Wolf Forecasts Fed Hold Until December 2026 on Interest Rates Today

Wolf Forecasts Fed Hold Until December 2026 on Interest Rates Today

Interest rates today sit on a path Michael Wolf says keeps the Federal Reserve unchanged until December 2026, with the average federal funds rate then reaching its neutral 3.125% in the middle of 2027. For would-be homebuyers and refinance borrowers, that leaves mortgage pricing tied to a slower Treasury shift rather than an immediate drop.

Wolf’s 3.125% Fed path

3.125% is the midpoint in Deloitte’s December update, where Wolf said, "We assume the Fed leaves rates unchanged until December 2026. The average federal funds rate reaches its neutral 3.125% in the middle of 2027." He also said the 10-year Treasury yield will ease gradually through the second quarter of 2027 before settling lower later in the decade.

3.9% is the level Wolf said the 10-year Treasury will "settle at... from the third quarter of 2027 through the end of 2030." That matters because 30-year fixed mortgage rates typically move with Treasury yields, even though lenders add extra cost for credit risk, prepayment risk, and mortgage-backed securities demand.

Mortgage spreads at 1.91 points

1.91 percentage points was the spread on March 5, when the 10-year Treasury yield stood at 4.09% and the 30-year fixed mortgage rate was 6.00%. That gap has been on either side of 2.5 percentage points in recent years, but from 2010 to 2020 it was under two percentage points and often near 1.5 percentage points.

2.5 percentage points is the wider recent spread that has left mortgage rates elevated relative to Treasuries, even after Treasury yields ease.
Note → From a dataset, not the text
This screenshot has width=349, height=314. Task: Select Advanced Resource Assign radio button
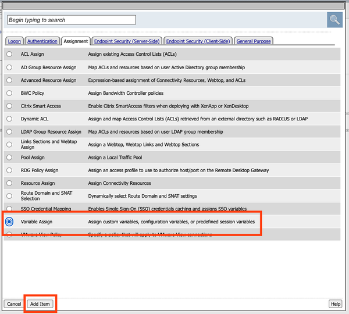tap(9, 80)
The spread can narrow if mortgage-backed securities demand improves, but the latest readings still leave borrowers paying more than the Treasury move alone would imply.

CBO and Goldman Sachs

4.1% is the Congressional Budget Office’s end-of-2026 projection for the 10-year Treasury yield, and 4.3% is its call for 2030. Goldman Sachs analysts are higher over the long term, expecting the 10-year Treasury to rise to 4.5% by 2035.

Those forecasts frame the next few years for anyone timing a home purchase or refinance. If Wolf’s path holds, mortgage rates would still be following a Treasury market that cools first, then settles into a higher plateau than the 2010 to 2020 period.